BRIEF. With pictures removed, output every record below exactly as written.

Start of EXTRACTED DATA

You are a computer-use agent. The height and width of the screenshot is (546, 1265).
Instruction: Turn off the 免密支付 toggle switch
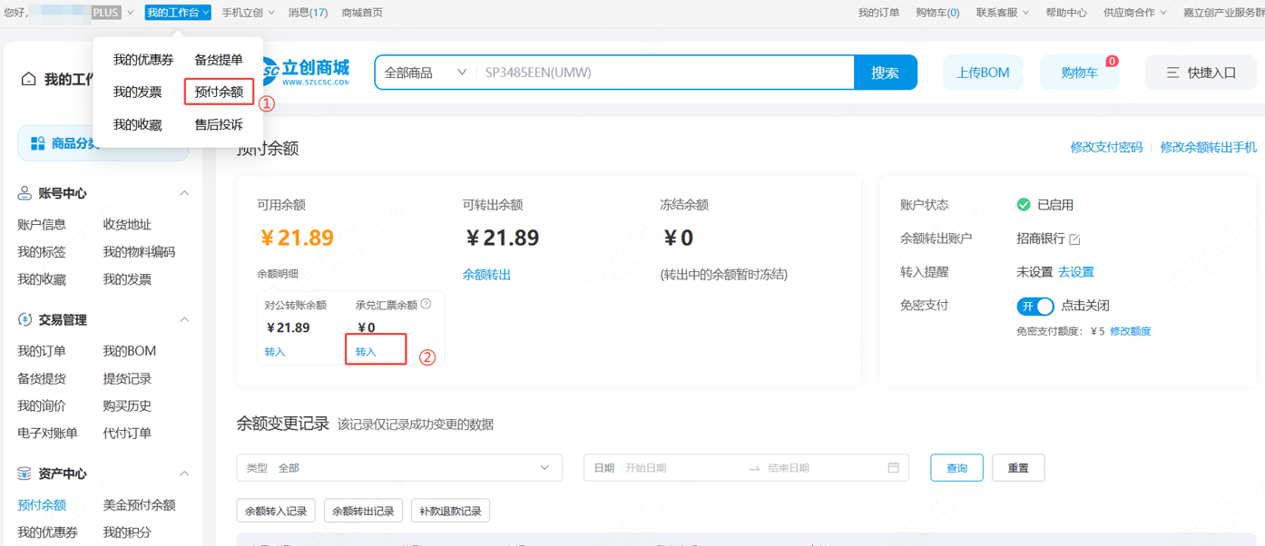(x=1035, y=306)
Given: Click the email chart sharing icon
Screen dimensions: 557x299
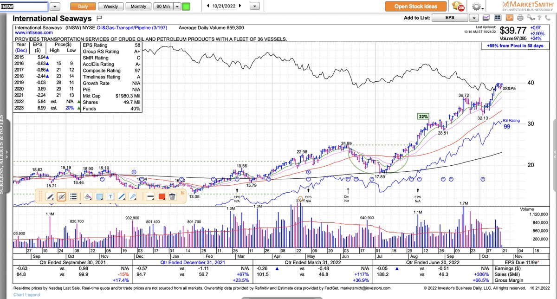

End of EXTRACTED DATA

SOLUTION.
You are a computer-use agent. The height and width of the screenshot is (546, 1265).
Instruction: Turn off the 免密支付 toggle switch
(x=1035, y=306)
Given: Click the email chart sharing icon
Screen dimensions: 557x299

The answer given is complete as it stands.